Oil prices spiked on Wednesday afternoon after the Energy Information Administration (EIA) reported a significant decrease in crude oil inventories in the United States, combined with the threat of oil production disruptions in the Gulf as a tropical cyclone has caused major oil companies to evacuate personnel to varying degrees.
The EIA reported on Wednesday morning that oil inventories in the United States had decreased by nearing 10 million bpd last week—surpassing API’s yesterday estimates of an 8.1-million-barrel draw and more than triple what analysts had expected.
Further price support came in the way of a tropical storm that has caused several deepwater Gulf of Mexico producers to evacuate personnel from its offshore platforms, including Chevron, Shell, BP, and BHP.
The tropical “disturbance” set to hit the Gulf may soon become Hurricane Barry, the latest indications from the National Hurricane Center announced late Wednesday afternoon show, which designated the cluster of storms over the GoM as “Potential Tropical Cyclone 2”. The disturbance is likely to become a storm Wednesday or Thursday, with a possible hurricane forming over the weekend.
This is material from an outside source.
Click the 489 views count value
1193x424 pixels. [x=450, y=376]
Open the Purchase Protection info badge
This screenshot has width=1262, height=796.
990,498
The Gulf of Mexico accounts for 17% of the total crude oil output in the United States, which the latest EIA data shows to be 12.2 million barrels per day.
WTI prices spiked 4.41% by 3:00pm EST, an increase of $2.55 on the day to $60.38 per barrel. Brent crude, too, saw a marked increase of 4.43% by that time, up $2.84 per barrel to reach $67.00 per barrel.
Geopolitical factors such as the continuing tensions in the Middle East and the ongoing sanctions on crisis-rocked Venezuela have had less of an effect on oil prices.
Wednesday’s WTI prices late Wednesday afternoon rose to the highest since May 22.